Your instructions ::
Give back exactly the lines from the start of the entries below to the line holding "Task: Collapse the callSetVars function panel", that line included, and leave every picture out.

Data records ::
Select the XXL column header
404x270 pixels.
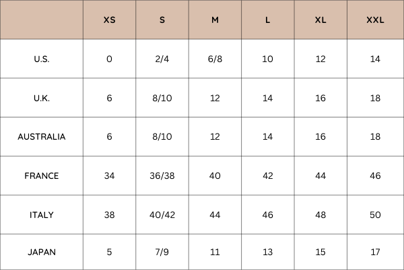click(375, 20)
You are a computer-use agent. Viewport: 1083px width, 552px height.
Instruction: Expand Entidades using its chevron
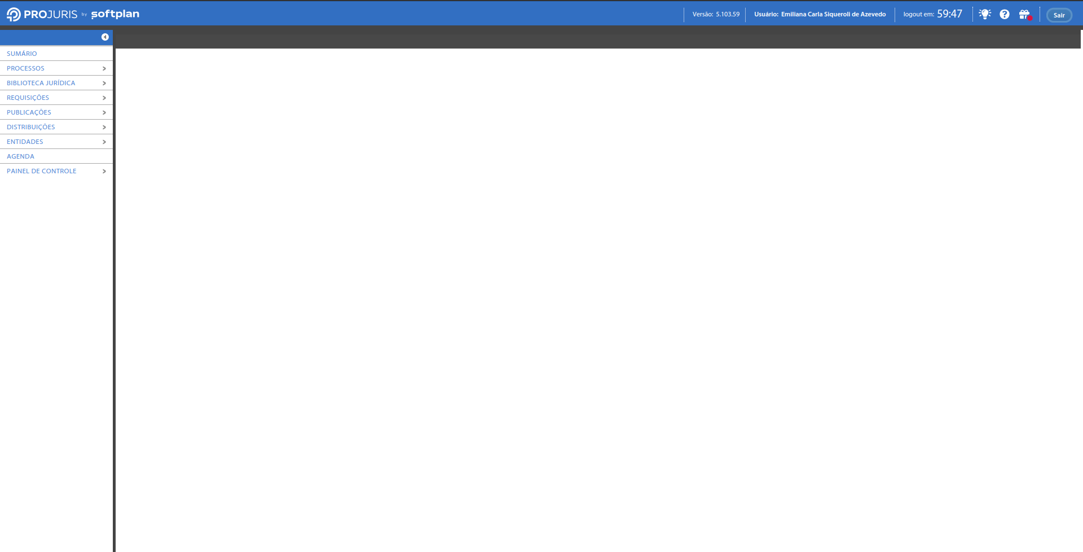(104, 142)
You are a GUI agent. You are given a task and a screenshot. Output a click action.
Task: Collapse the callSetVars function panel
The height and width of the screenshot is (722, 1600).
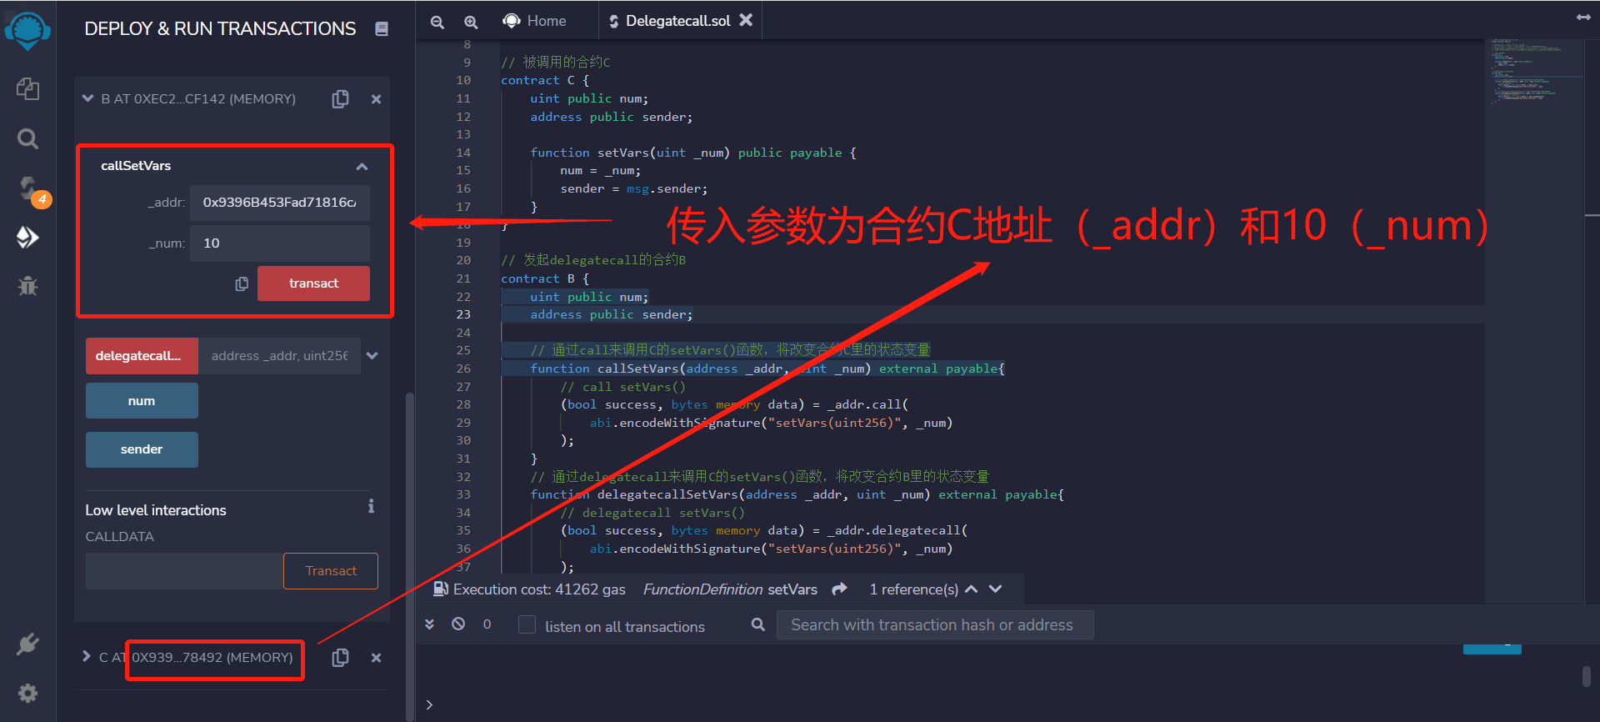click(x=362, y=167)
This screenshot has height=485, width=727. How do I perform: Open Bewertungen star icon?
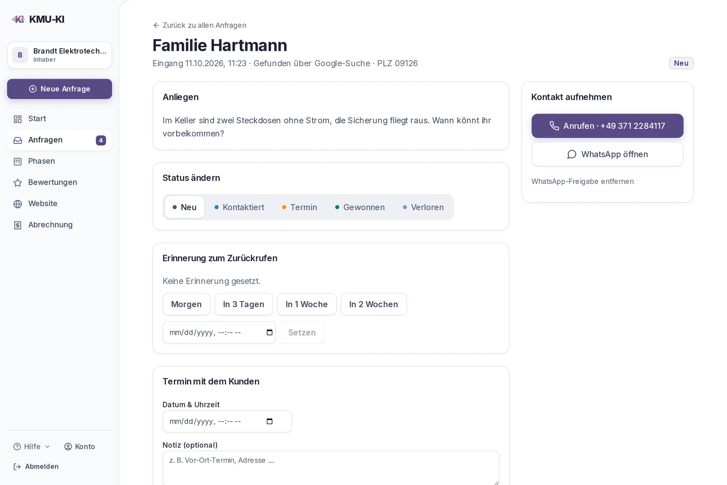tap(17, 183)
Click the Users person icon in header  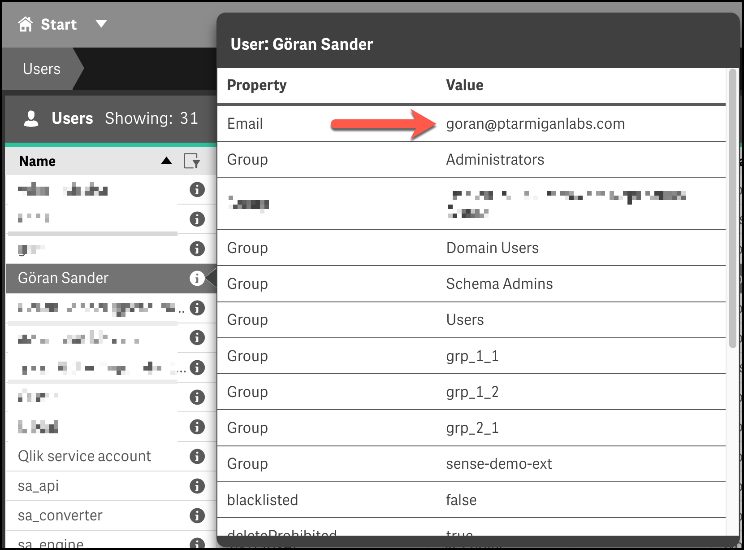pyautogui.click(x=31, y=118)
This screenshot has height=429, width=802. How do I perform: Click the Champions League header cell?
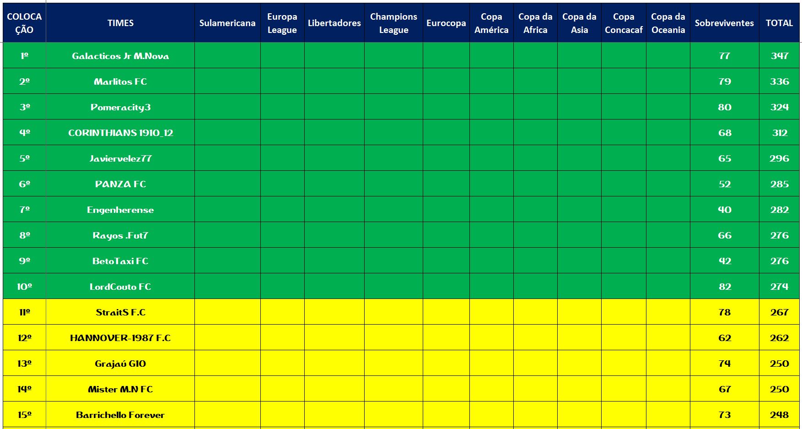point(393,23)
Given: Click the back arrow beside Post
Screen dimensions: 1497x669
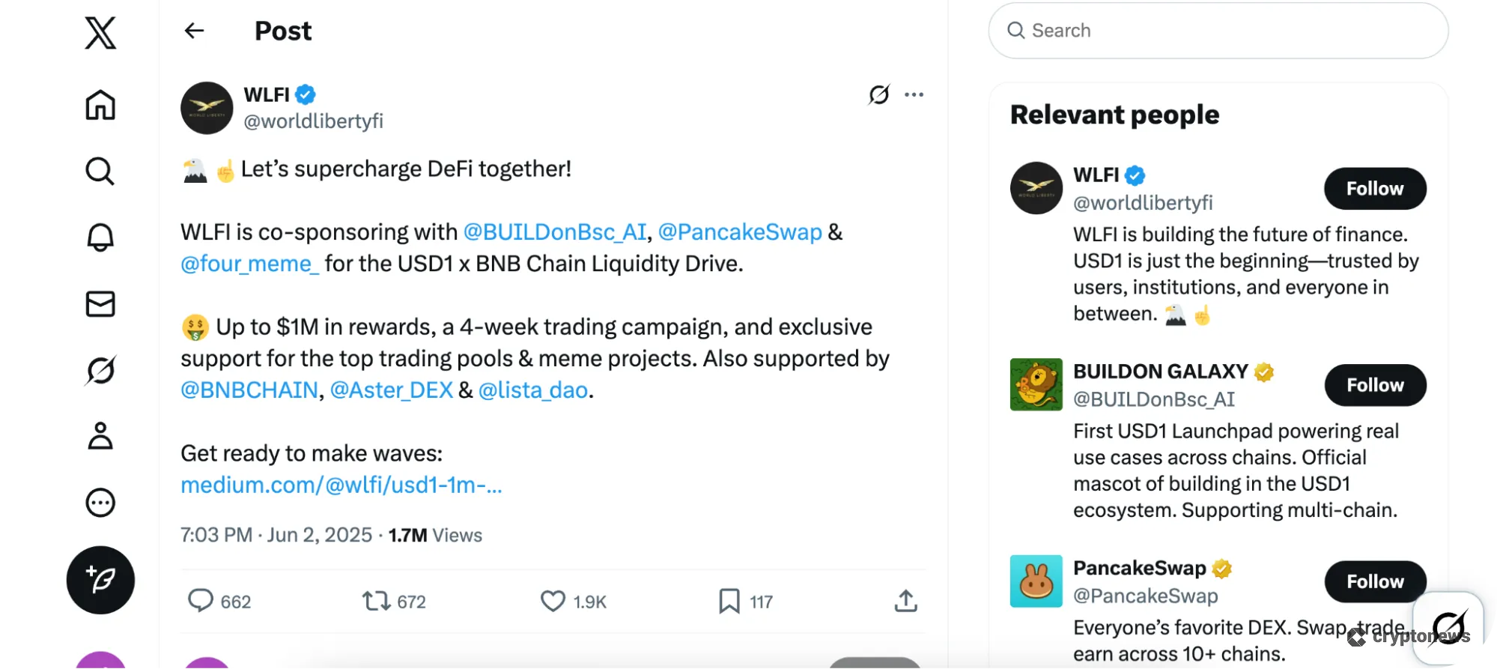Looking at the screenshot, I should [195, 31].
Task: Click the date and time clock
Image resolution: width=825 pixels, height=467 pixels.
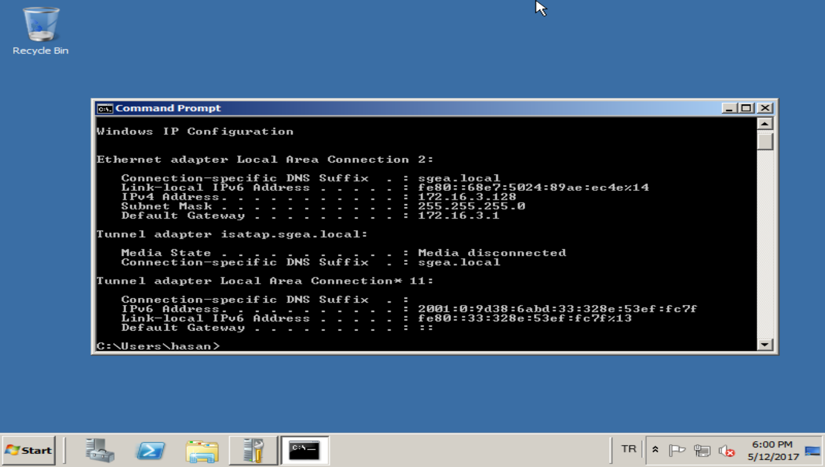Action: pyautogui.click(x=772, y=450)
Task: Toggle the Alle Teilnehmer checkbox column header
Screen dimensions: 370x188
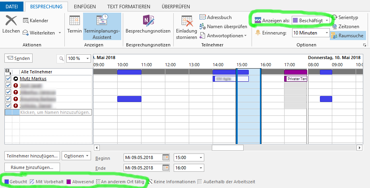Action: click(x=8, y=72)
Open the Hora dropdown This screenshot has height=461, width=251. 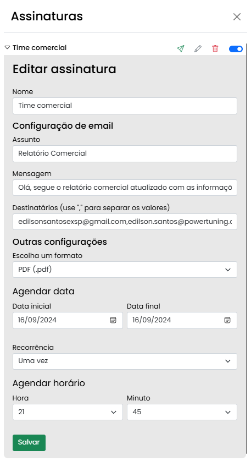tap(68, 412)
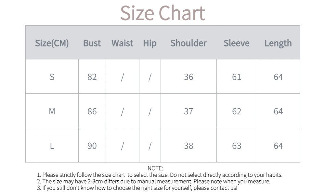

Result of this task ::
Select the XXL column header
404x270 pixels.
click(375, 20)
You are a computer-use agent. Viewport: 1083px width, 552px height.
Instruction: Expand Entidades using its chevron
(104, 142)
You are a GUI agent. You are given a task and a screenshot. Output a click action.
Task: Collapse the callSetVars function panel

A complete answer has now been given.